Pour la poésie, Pinchesne reconnaît à son oncle « un beau génie, des passions tendres et bien couchées, et partout des grâces naturelles et naïves. » Le sonnet d'Uranie a eu autrefois une grande célébrité; mais Voiture n'est pourtant qu'un poëte médiocre à qui il arrive quelquefois de faire de jolis

vers.

Le bon côté de cet écrivain, c'est sa préoccupation de la langue. « Pour ce qui est des mots sur lesquels vous me consultez, écrit-il à Costar, je vous dirai ce que j'en ai appris, après m'en être informé. On dit : C'est un cordon bleu, et non pas il est cordon bleu. Procure et donaison ne valent rien. Recouvert et recouvré se disent... Croiriez-vous que cordonniers viennent de ce qu'ils donnent des cors? Je le fis l'autre jour croire à un bien honnête homme, etc.......... »

On sentait le besoin de fixer la langue, d'introduire des règles positives dans les ouvrages d'esprit, d'avoir une doctrine en littérature; l'Académie française vint faire, avec l'autorité d'une raison collective et générale, ce que les individus tentaient vainement de faire avec leur raison particulière; elle commence réellement pour nous le xvije siècle.

XVIIE SIÈCLE. FONDATION DE L'ACADÉMIE FRANÇAISE. VAUGELAS; INFLUENCE DE SON LIVRE.

Une sorte d'académie avait été fondée, au XVIe siècle, par Antoine de Baïf. Dès les premières années du règne de Louis XIII, quelques esprits reprirent ce projet; et un littérateur, David Rivault, publia, en 1612, une petite brochure intitulée : le Dessein d'une académie et de l'introduction d'icelle en la cour. L'auteur proposait d'établir une académie qui s'étendrait à toutes les sciences, la théologie exceptée.

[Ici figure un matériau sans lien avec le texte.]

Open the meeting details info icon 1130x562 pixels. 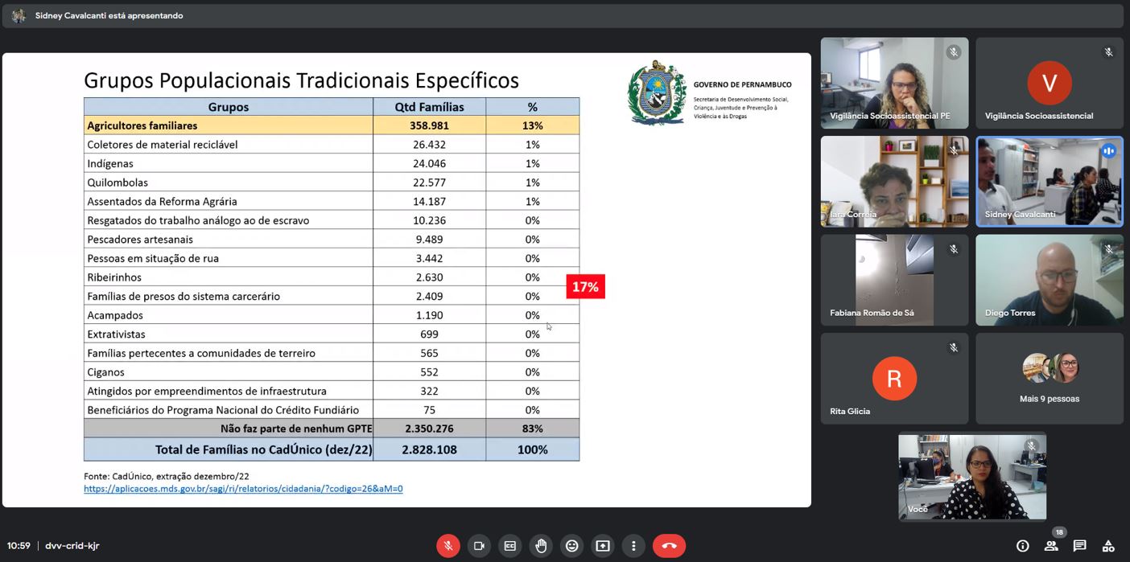pos(1022,546)
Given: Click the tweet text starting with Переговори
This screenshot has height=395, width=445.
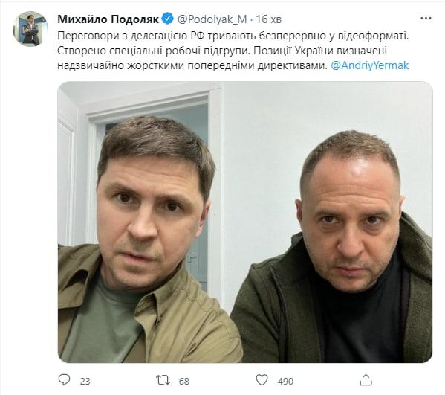Looking at the screenshot, I should (234, 51).
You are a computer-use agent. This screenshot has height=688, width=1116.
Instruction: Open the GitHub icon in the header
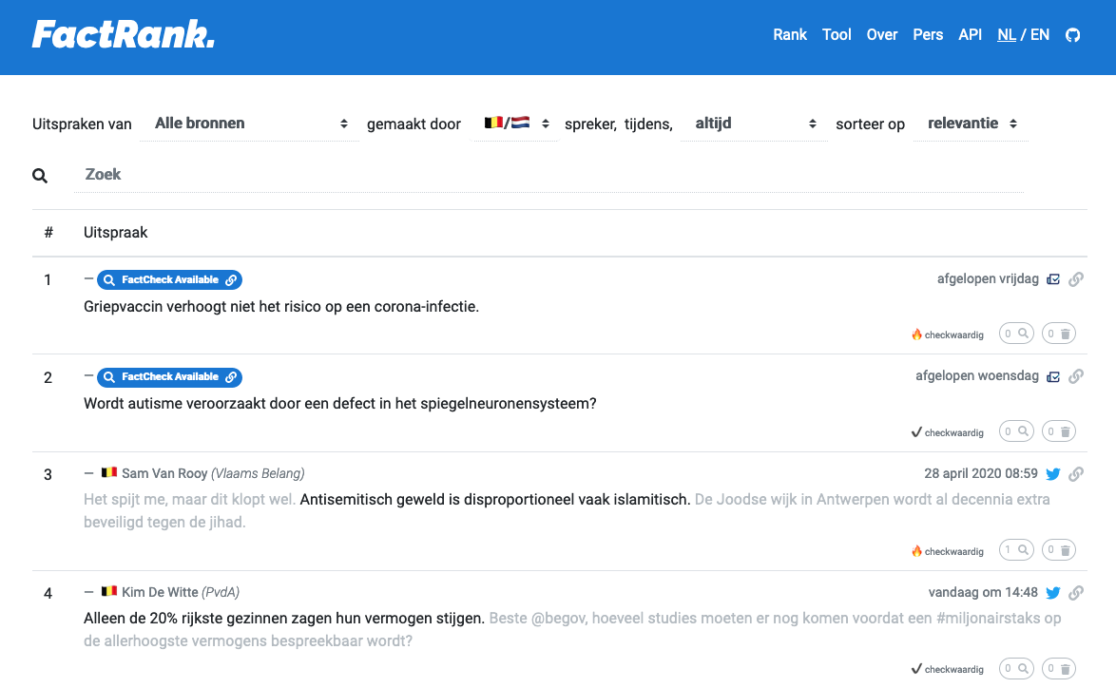[1073, 35]
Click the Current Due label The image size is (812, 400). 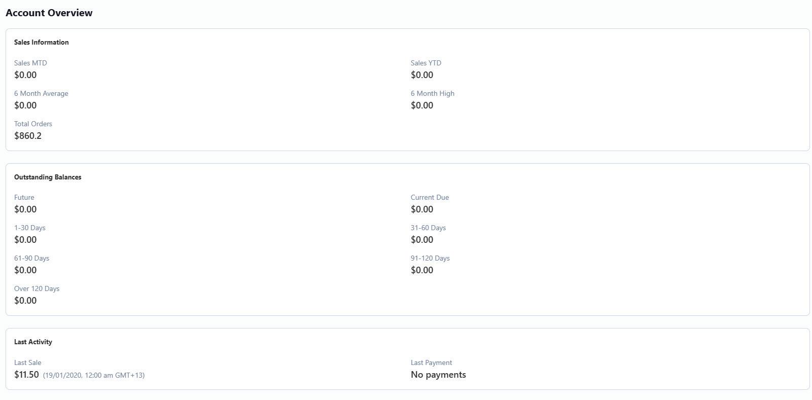click(x=430, y=197)
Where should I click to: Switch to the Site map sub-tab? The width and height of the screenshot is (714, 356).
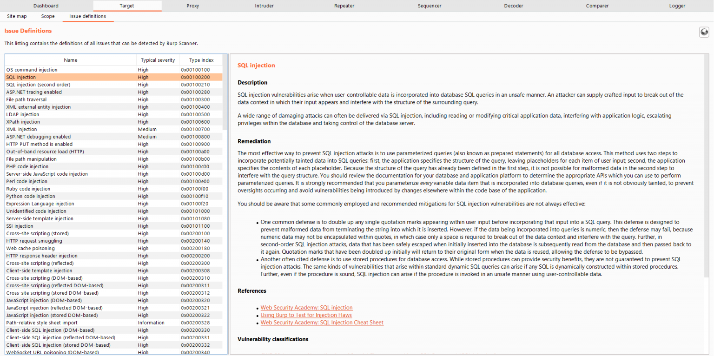pos(17,16)
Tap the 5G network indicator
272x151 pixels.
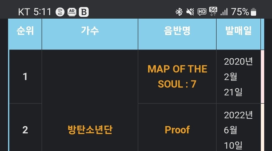click(x=213, y=12)
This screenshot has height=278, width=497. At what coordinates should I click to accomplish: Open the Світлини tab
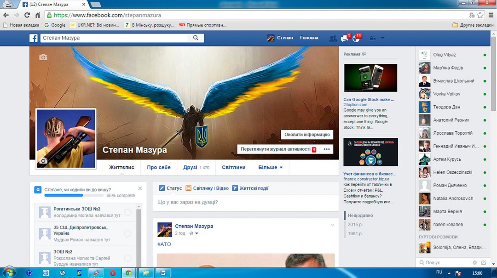(233, 168)

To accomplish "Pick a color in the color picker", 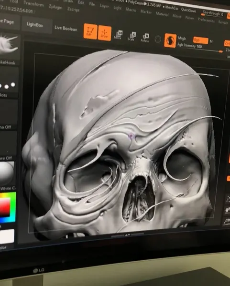I will [x=7, y=207].
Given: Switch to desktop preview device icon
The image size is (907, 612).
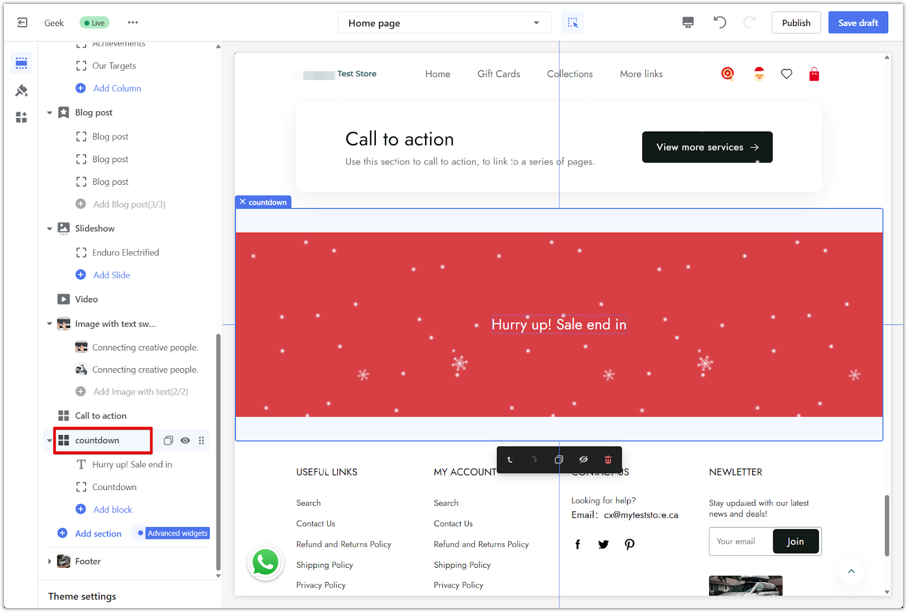Looking at the screenshot, I should click(x=688, y=23).
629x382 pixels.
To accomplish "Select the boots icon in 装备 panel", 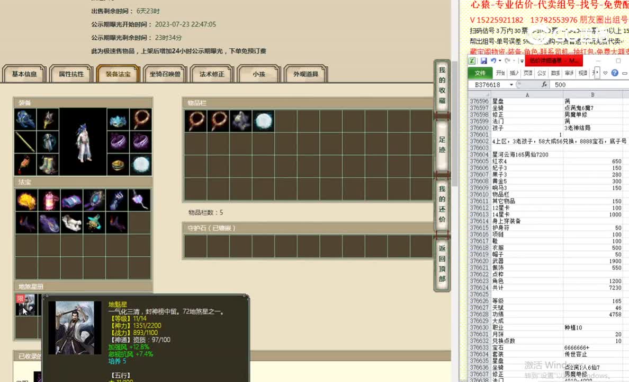I will [48, 163].
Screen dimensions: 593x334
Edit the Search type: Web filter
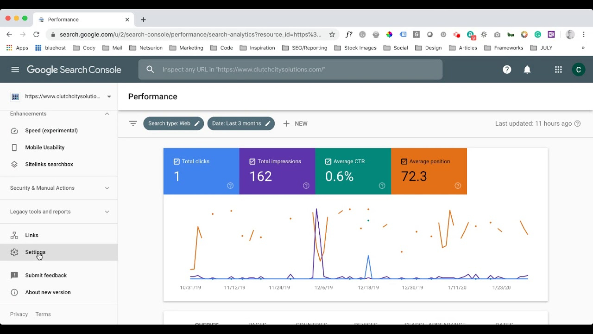(173, 123)
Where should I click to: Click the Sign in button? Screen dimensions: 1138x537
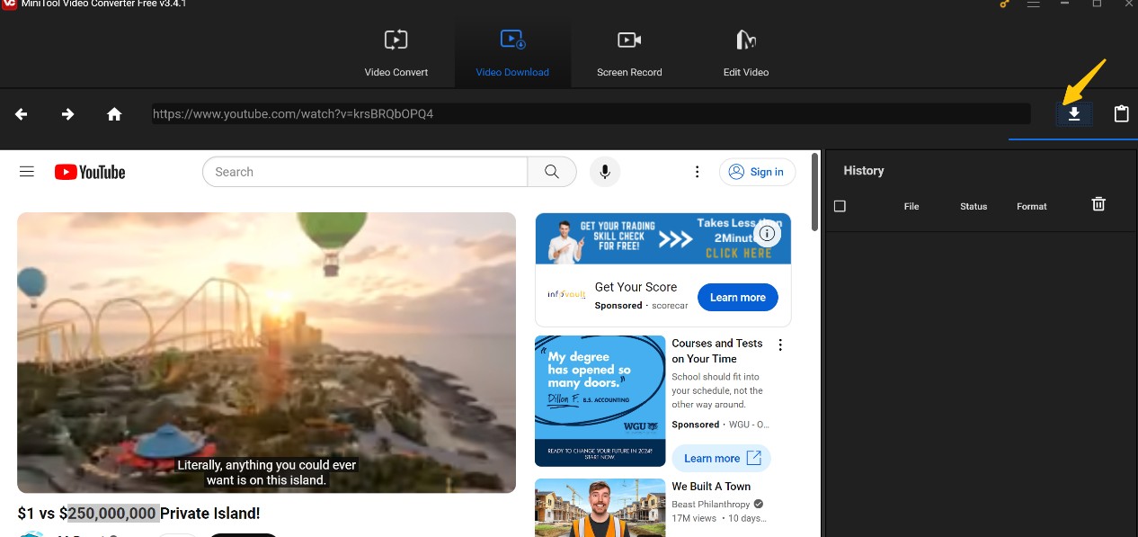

Vers 1630, un conseiller secrétaire du roi, Valentin Conrart, forma chez lui une réunion de littérateurs plus ou moins estimés. C'étaient Godeau, Gombauld, Chapelain, Géry, Habert, l'abbé de Cerisy, Serizay et Malleville. Introduit dans cette société par Malleville, Faret, à son tour, y amena Desmarets et l'abbé de Bois-Robert; celui-ci parla à son protecteur, le cardinal de Richelieu, qui, en 1634, fit offrir sa protection aux membres de l'assemblée, et proposa de la constituer en société publique. Malgré la résistance de Serizay, de Malleville et de plusieurs autres, qui voulaient que l'on refusât respectueusement le ministre, il fut décidé que l'abbé de Bois-Robert serait prié de remercier très-humblement M. le cardinal de l'honneur qu'il leur faisait, et de l'assurer qu'encore qu'ils n'eussent jamais eu une si haute pensée, et qu'ils fussent fort surpris du dessein de Son Éminence, ils étaient résolus de suivre sa volonté.

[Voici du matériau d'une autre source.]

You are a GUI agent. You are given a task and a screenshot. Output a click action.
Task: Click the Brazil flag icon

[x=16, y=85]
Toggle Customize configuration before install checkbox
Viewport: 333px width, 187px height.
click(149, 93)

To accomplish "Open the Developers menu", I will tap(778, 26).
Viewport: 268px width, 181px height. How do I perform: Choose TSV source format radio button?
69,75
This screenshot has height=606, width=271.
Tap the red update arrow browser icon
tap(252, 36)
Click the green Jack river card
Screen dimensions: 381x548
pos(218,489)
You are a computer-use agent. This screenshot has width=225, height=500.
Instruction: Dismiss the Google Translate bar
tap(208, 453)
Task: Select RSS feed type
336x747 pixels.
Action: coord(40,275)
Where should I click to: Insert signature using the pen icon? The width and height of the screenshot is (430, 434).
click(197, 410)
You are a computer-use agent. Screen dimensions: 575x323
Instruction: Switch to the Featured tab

D'après les ordres de Richelieu, la société rédigea ellemême ses statuts, et prit le titre d'Académie française; auparavant elle était désignée indifféremment par les noms d'Académie des beaux - esprits, d'Académie d'éloquence, d'Académie éminente. Elle annonça clairement le but qu'elle

se proposait, dans un discours où l'on trouve plusieurs passages remarquables sur les destinées de la langue française. Il y est dit : « Qu'il semblait ne plus rien manquer à la félicité du royaume que de tirer du nombre des langues barbares cette langue que nous parlons... Que notre langue, déjà plus parfaite que pas une des autres vivantes, pourrait bien enfin succéder à la latine, comme la latine à la grecque, si on prenait plus de soin qu'on n'avait fait jusqu'ici de l'élocution; que les fonctions des académiciens seraient de nettoyer la langue des ordures qu'elle avait contractées, ou dans la bouche du peuple, ou dans la foule du palais et dans les impuretés de la chicane, ou par les mauvais usages des courtisans ignorants, ou par l'abus de ceux qui la corrompent en l'écrivant, et de ceux qui disent bien dans les chaires ce qu'il faut dire, mais autrement qu'il ne faut, etc. » Les lettres patentes de la fondation de l'Académie française furent signées le 2 janvier 1635. Pierre Séguier, alors garde des sceaux, y apposa le grand sceau en demandant à être inscrit sur le tableau des académiciens. Son exemple fut suivi par Montmort, maître des requêtes, par du Chastelet et Bautru, conseillers d'État, et par Servien, secrétaire d'État. Quelque temps après, Richelieu, auquel le roi avait accordé plein pouvoir, signa les statuts, en effaçant seulement l'article portant que chacun des académiciens promettait « de révérer la vertu et la mémoire de monseigneur leur protecteur. » L'Académie fut constituée d'une manière plus régulière sous Louis XIV, qu'elle eut pour protecteur et qui assigna quarante jetons de présence pour les quarante membres. Il lui fit en outre présent de six cents volumes, qui furent le commencement de la bibliothèque actuelle de l'Institut.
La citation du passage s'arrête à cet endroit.